--- WHAT THE EXERCISE ASKS ---
In the data below, which lines hold the word "agent"? Copy them.

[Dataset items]

============

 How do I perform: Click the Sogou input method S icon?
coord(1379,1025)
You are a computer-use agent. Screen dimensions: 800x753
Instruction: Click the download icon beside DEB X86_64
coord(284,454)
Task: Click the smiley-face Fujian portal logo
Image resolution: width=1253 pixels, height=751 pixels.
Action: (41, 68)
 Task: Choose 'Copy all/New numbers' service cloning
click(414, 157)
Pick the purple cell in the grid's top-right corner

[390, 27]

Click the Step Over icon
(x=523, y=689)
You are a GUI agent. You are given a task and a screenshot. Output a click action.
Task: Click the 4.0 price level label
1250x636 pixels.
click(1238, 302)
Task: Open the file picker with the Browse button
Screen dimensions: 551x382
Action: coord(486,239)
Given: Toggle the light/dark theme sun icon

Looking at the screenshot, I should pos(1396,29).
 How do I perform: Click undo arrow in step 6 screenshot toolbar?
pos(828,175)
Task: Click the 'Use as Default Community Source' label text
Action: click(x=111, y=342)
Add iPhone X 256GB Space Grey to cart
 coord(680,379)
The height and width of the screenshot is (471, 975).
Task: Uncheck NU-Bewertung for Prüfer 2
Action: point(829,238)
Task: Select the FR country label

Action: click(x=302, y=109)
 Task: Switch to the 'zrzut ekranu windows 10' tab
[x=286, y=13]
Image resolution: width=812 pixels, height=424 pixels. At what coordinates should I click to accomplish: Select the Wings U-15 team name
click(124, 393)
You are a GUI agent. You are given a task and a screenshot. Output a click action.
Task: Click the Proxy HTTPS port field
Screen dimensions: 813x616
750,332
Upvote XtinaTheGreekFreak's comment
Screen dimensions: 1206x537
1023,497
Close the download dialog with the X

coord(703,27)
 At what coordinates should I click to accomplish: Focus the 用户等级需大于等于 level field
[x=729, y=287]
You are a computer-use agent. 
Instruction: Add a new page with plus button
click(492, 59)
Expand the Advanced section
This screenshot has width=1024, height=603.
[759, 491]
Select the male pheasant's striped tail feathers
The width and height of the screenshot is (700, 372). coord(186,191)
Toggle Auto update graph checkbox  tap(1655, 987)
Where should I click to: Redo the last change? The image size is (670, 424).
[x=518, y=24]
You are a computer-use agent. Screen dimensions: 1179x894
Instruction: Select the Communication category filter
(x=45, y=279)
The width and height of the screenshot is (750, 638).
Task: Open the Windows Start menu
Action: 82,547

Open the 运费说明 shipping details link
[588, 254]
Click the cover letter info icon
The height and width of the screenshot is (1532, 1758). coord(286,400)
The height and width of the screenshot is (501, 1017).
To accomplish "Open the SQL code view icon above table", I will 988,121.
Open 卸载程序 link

============

--- SOLUTION TO THIS EXERCISE ---
You are a computer-use agent. Screen dimensions: 800x753
You are a GUI agent. You are given a task and a screenshot. Output a click action.
You are a GUI agent. You are given a task and a screenshot. Output a click action.
You are a computer-use agent. 
You are a computer-use agent. Screen dimensions: 1179x894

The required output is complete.